### RECORDS SHOWN

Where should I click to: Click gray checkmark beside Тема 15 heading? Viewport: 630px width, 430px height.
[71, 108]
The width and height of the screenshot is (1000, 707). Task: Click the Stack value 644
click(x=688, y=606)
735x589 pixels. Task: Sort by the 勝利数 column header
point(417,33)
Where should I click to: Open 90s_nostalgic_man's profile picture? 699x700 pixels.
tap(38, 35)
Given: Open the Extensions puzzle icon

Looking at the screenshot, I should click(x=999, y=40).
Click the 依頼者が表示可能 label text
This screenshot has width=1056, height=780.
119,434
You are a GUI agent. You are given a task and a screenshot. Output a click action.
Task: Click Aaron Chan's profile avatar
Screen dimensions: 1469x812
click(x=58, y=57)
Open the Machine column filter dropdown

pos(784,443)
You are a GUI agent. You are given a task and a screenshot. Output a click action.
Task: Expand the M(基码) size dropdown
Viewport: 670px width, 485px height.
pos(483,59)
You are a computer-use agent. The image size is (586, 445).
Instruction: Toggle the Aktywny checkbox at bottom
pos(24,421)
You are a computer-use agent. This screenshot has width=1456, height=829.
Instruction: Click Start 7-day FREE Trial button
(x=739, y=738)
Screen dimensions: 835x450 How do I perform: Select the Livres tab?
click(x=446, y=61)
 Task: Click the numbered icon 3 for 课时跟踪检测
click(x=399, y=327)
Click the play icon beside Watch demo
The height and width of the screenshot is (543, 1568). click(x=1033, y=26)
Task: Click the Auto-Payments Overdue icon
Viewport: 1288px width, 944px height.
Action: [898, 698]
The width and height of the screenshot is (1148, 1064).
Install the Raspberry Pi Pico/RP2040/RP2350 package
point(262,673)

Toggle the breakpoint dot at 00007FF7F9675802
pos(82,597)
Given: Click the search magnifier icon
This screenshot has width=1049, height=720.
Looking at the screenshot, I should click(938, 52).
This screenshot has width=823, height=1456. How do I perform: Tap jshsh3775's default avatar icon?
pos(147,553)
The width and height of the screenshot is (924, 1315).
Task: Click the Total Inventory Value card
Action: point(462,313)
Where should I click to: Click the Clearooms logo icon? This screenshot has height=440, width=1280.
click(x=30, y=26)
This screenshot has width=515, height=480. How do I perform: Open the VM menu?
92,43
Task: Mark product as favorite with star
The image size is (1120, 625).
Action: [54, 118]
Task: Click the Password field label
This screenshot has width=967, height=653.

######

== WHAT NEEDS TO BE DONE ==
From the entries above, list each line with "label" in it.

== WORKED SOLUTION ==
Click the 依頼者が表示可能 label text
Task: Click the Password field label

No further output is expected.